[Trecho dos dados]:
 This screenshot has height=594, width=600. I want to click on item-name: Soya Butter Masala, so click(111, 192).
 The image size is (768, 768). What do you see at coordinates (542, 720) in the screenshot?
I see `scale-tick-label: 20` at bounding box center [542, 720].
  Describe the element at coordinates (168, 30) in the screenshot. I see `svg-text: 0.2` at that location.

---

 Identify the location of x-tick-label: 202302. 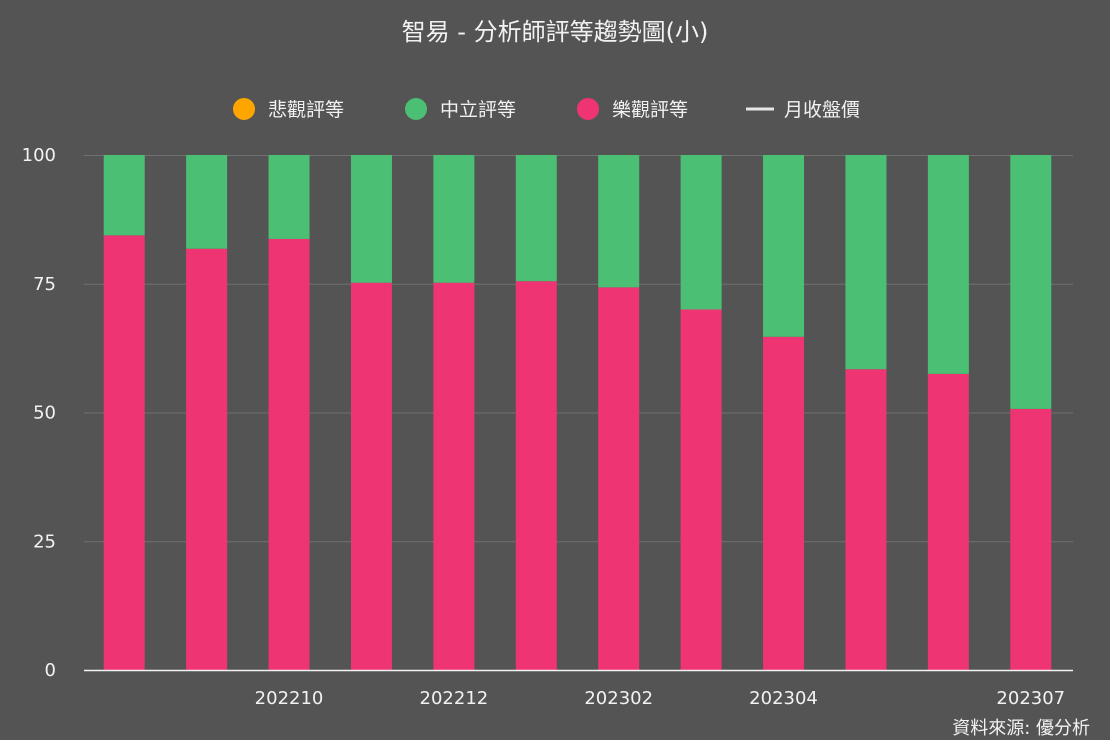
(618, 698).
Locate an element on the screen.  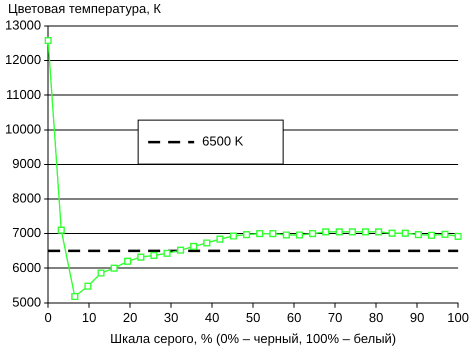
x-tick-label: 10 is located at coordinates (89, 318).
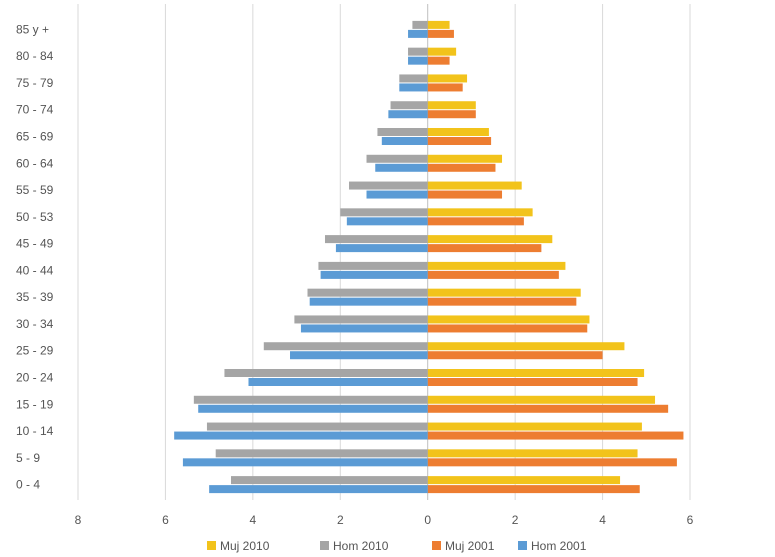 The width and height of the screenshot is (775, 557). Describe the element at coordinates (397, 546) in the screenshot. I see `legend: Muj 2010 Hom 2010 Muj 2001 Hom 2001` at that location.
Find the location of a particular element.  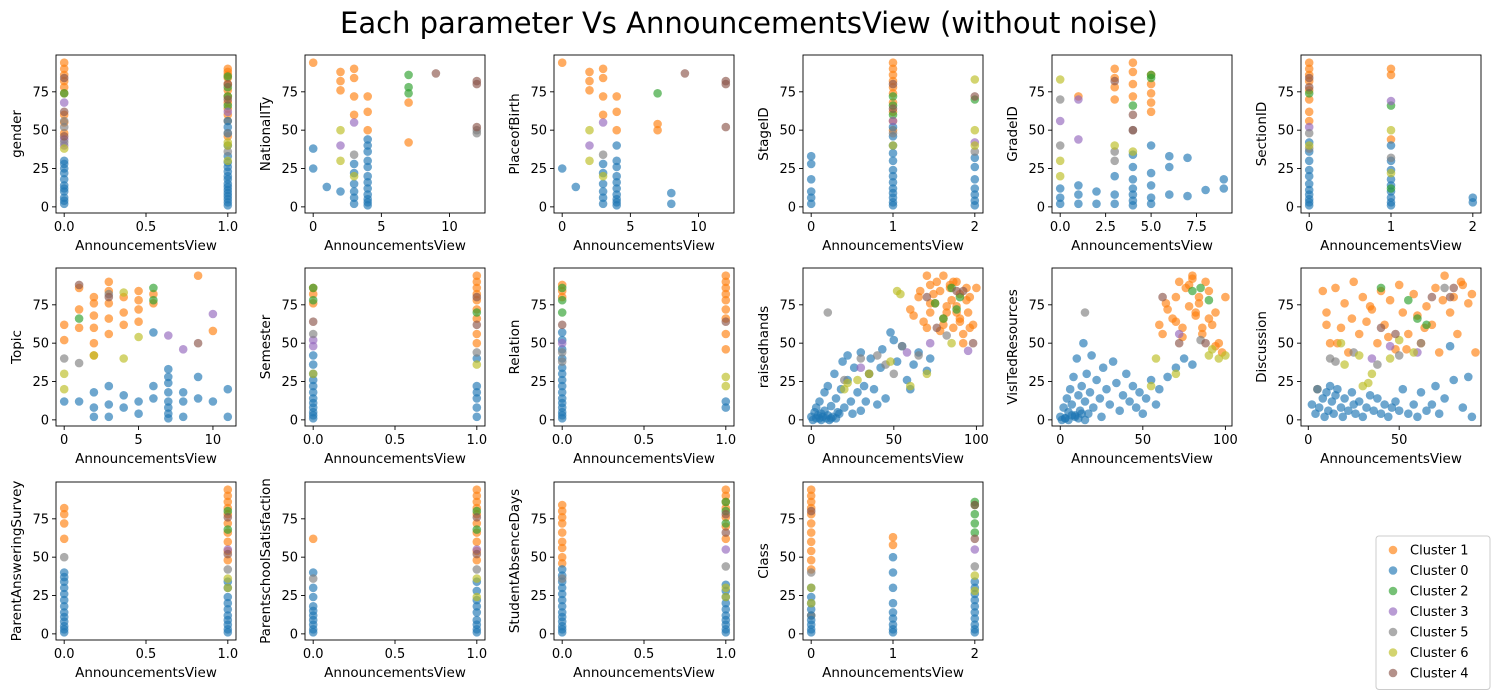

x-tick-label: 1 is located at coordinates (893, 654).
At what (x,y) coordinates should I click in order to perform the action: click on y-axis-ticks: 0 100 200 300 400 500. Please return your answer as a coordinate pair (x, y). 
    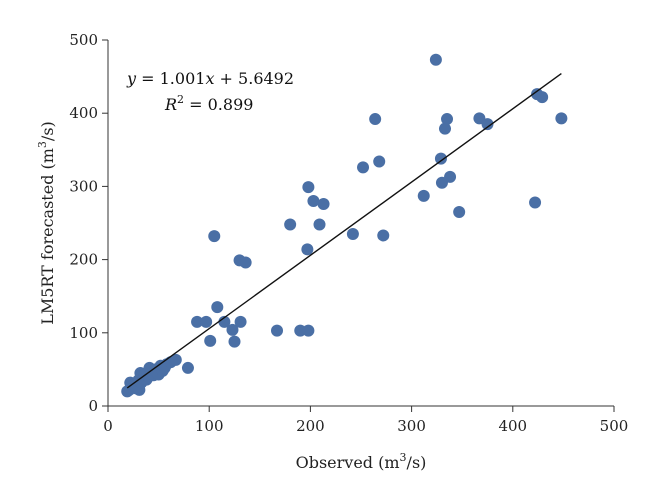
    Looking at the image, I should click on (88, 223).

* * *

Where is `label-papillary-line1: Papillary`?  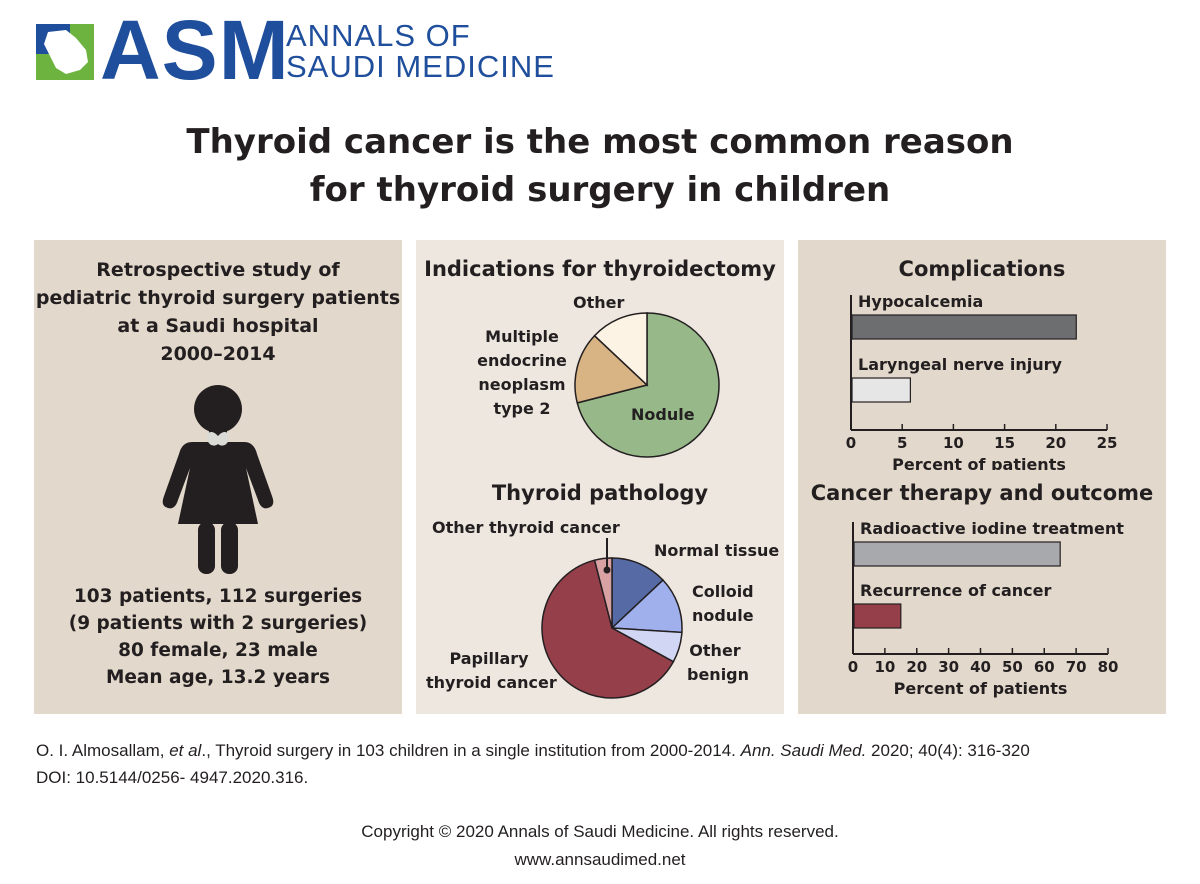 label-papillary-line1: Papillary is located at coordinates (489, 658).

[Enunciado da tarefa]:
Troque "coordinate pair" por "ordered pair" nas linhas que vão da linha com "At what (x,y)" até a linha com "Looking at the", inclusive, e devolva só essas linhas, sem nenhuma outra alteração. Deixe as imagens de fora da resposta, por favor.

[Resposta da tarefa]:
At what (x,y) coordinates should I click in order to perform the action: click on y-axis-ticks: 0 100 200 300 400 500. Please return your answer as a ordered pair (x, y). 
    Looking at the image, I should click on (88, 223).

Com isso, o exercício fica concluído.